**GIVEN TEXT:**
The ML part of data science deals with building a model. In the Netflix scenario, the data model recommends, based on your viewing history, which movies you are likely to enjoy next. The data engineering part of the discipline deals with building a system that continuously gathers and cleans up the viewing history, then runs the model at scale on the data of all users and distributes the results to the recommendation user interface. All of this provided in an automated fashion with monitoring and alerting build around each step of the process.

Data engineering deals with building and operating big data platforms to support all data science scenarios. There are various other terms used for some of these aspects: DataOps refers to moving data in a data system, MLOps refers to running ML at scale as in our Netflix example. (ML combined with DevOps is also known as MLOps.) Our definition of data engineering encompasses all of these and looks at how we can implement DevOps for data science.

1.2 Who this book is for

This is a book for data scientists, software engineers, and software architects turned data engineers and tasked with building a data platform to support analytics and/or ML at scale. You should know what the cloud is, have some experience working with data and code, and not mind using a shell. We’ll touch on the basics of all of these, but the focus for this book will be on data platform building.

Data engineering is surprisingly similar to software engineering and frustratingly different. While we can leverage a lot of the lessons from the software engineering world, as we will see in this book, there is a unique set of challenges we will have to address. Some of the common themes are making sure everything is tracked in source control, automatic deployments, monitoring, and alerting. A key difference between data and code is that code is static: once the bugs are worked out, a piece of code is expected to work consistently and reliably. On the other hand, data moves continuously into and out of a data platform, and it is likely failures will occur due to various external reasons. Governance is another major topic that is specific to data: access control, cataloguing, privacy, and regulatory concerns are a big part of a data platform.

The main theme of the book is bringing some of the lessons learned from software engineering over the past few decades to the data space so you can build a data platform exhibiting the properties of a solid software solution: scale, reliability, security, and so on. This book tackles some of these challenges, goes over patterns and best practices, and provides examples of how these could be applied in the Azure cloud. For the examples, we will use the Azure CLI (CLI stands for command-line interface), KQL (the Kusto Query Language), and a little bit of Python. The focus won’t be on the services themselves though. Instead, we will focus on data engineering challenges (and solutions) in a production environment.

**DATASET ENTRIES:**
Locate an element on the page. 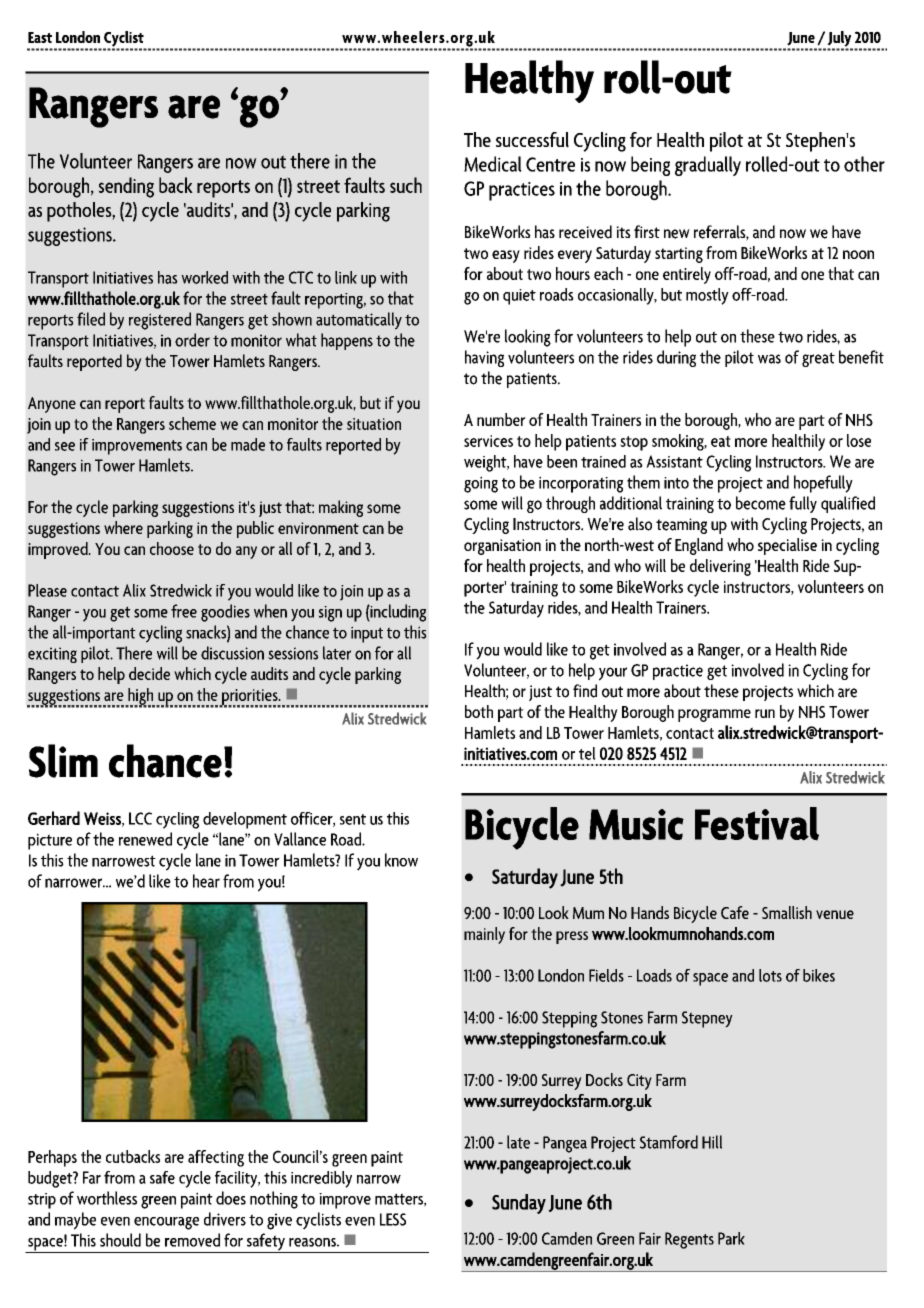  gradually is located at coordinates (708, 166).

--

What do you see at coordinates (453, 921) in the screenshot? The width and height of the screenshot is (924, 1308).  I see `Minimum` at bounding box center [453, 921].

**AIM 1:**
Return the stretch of the data engineering text from "The main theme" through "a production environment.", word for word.
**AIM 2:**
Resume the data engineering text from the point where it stops.
The records are separate from the data engineering text.

**OUTPUT 1:**
The main theme of the book is bringing some of the lessons learned from software engineering over the past few decades to the data space so you can build a data platform exhibiting the properties of a solid software solution: scale, reliability, security, and so on. This book tackles some of these challenges, goes over patterns and best practices, and provides examples of how these could be applied in the Azure cloud. For the examples, we will use the Azure CLI (CLI stands for command-line interface), KQL (the Kusto Query Language), and a little bit of Python. The focus won’t be on the services themselves though. Instead, we will focus on data engineering challenges (and solutions) in a production environment.

**OUTPUT 2:**
1.3 What is a data platform?

Just as many data science projects start as an exploration of a data space and what insights can be derived from the data, many data science teams start in a similar exploratory fashion. A small team comes up with some good insights at first, and then as the team grows, so do the needs of the underlying platform supporting the team.

What first used to be an ad hoc process now requires automation. Once there were just two data scientists on the team, so who got to see which data was not as much of a concern as it is now, when there are 100 data scientists, some interns, and some external vendors. What used to be a monthly email is now a live system integrated with the company’s website. Different scenarios that used to be achieved through different means must now be supported by a robust data platform.

definition A data platform is a software solution for collecting, processing, managing, and sharing data for strategic business purposes.

Let’s look at an analogy to software engineering. You can write code on your laptop (for example, a web service like GIPHY) that, when given some keywords, returns a set of topical animations. Even if the code does exactly what it is meant to, that doesn’t mean it can scale to a production environment. If you want to host the same service at web scale and expect that anyone around the world can access it at any time, there is an additional set of concerns to consider: performance, scaling to millions of users, low latency, a failover solution in case things go wrong, a way to deploy an update without downtime, and so on. We can call the first part, writing code on your laptop, software development or coding. The second part, operatin...